Rome

Ultra soccer fans threw gas into Rome pub to stun rivals

Three arrested, others expected in vicious attack last November

Ultra soccer fans threw gas into Rome pub to stun rivals

Rome, February 6 - The three men arrested Wednesday in connection with a vicious attack last November on fans of London club Tottenham Hotspur threw a type of suffocating gas into a Rome pub to stun their intended victims, police say. Fulvio Marra, 24, Tony Vratuli, 36, and Nicolae Rotariu, 33, have been charged with wounding and causing aggravated damage in the brutal attack on November 22 that left one English supporter in a serious condition. All were required to provide DNA samples to compare with weapons and clothing found at the scene, where as many as 50 armed and masked men attacked rival soccer fans in a pub in Rome's famous Campo de' Fiori square. Others are being questioned and more arrests are possible, police said. Nine homes were raided before the arrests as police gathered evidence of what an investigating judge called "blind and unprecedented violence" that was clearly premeditated. According to the judge Antonella Capri, Rotariu "broke in to the pub as a wolf in search of its prey, hit and kicked anyone who was at hand", while Marra helped to organize the logistics of the attack. Before making Wednesday's arrests, police studied surveillance film that showed the men leaving the pub, and poured over telephone and text messages sent before and after the attack. "This was extremely serious," said police superintendent Fulvio Della Rocca. "Rome is a hospitable city and cannot go on international news for these events". Police said two of the arrested men are "ultra" fans of the Lazio football club.
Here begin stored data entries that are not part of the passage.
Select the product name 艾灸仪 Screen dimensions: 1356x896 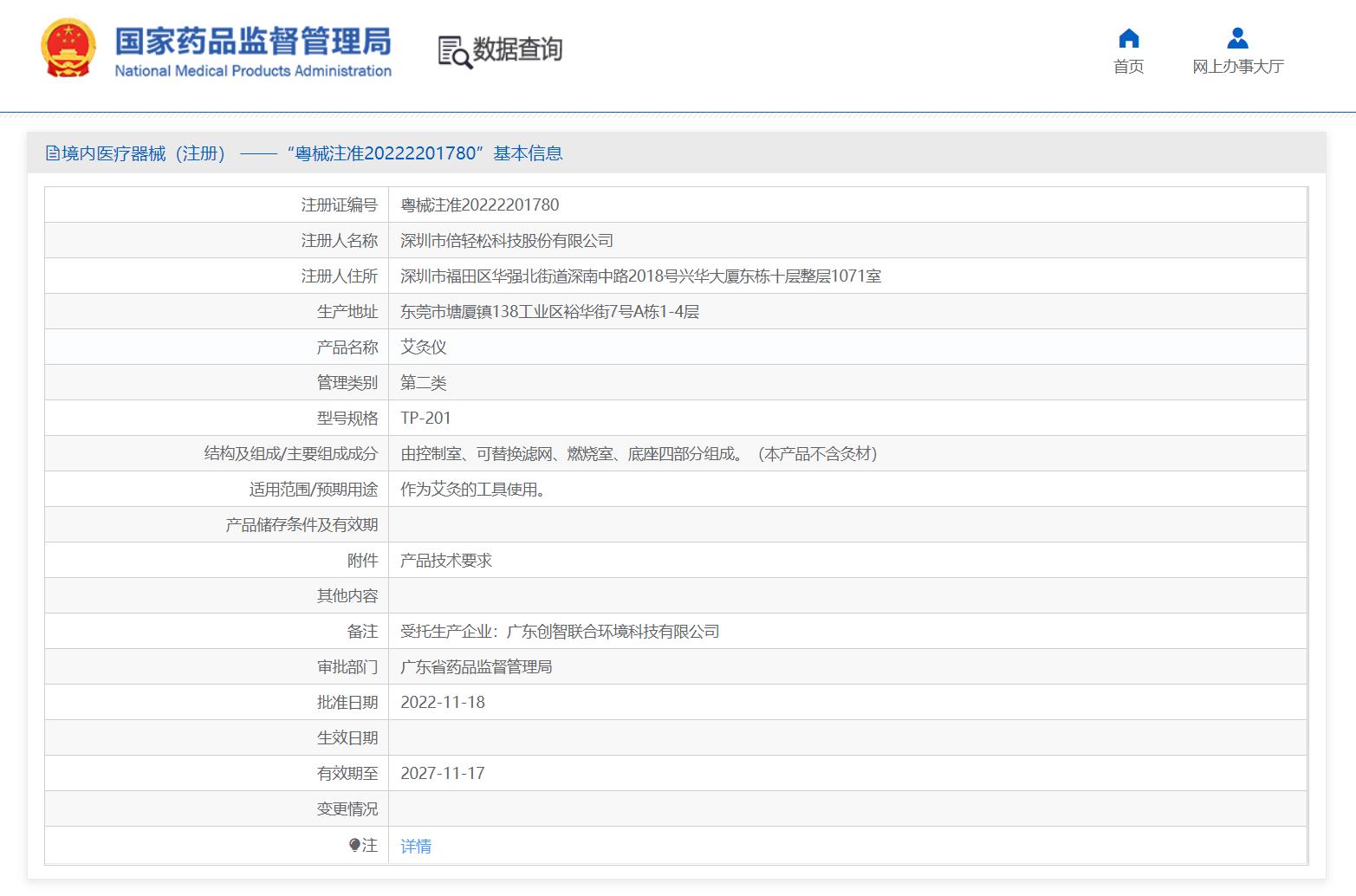pos(424,347)
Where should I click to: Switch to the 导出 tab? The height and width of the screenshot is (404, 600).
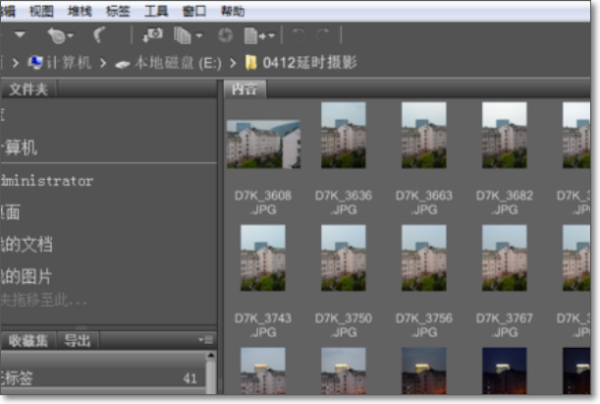coord(77,340)
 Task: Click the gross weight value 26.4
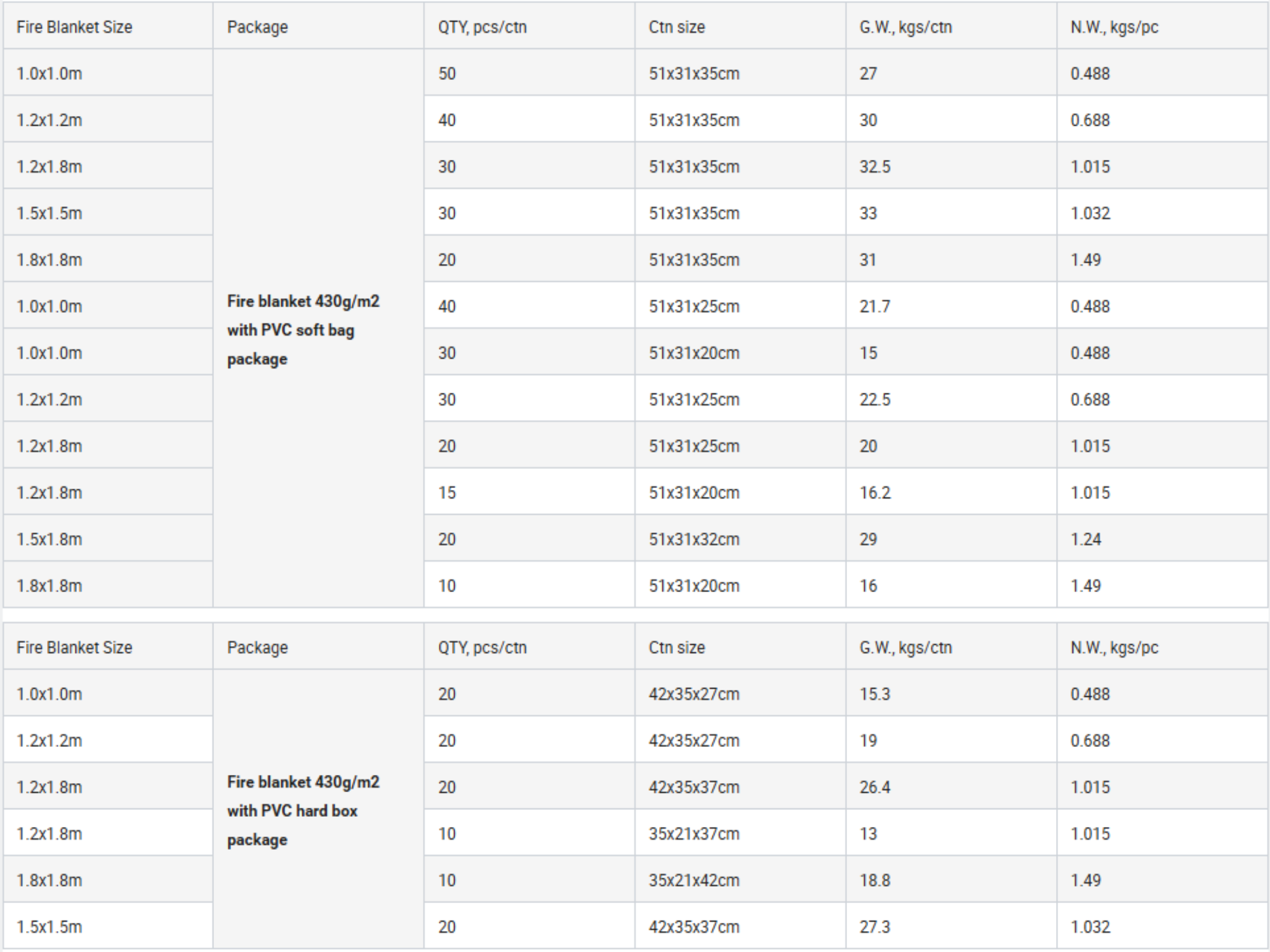875,788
An AS Roma fan had previously been arrested, supporting the hypothesis that the raid was carried out by fans of more than one team. Anti-Semitism was cited as one of the possible motives behind the attack as one day later, some Lazio fans aimed anti-Semitic chants at Tottenham Hotspur supporters and displayed a pro-Palestinian banner during a Europa League match. Tottenham, or Spurs, are traditionally considered to have a strong Jewish element in their fan base and followers continue to be proud of this.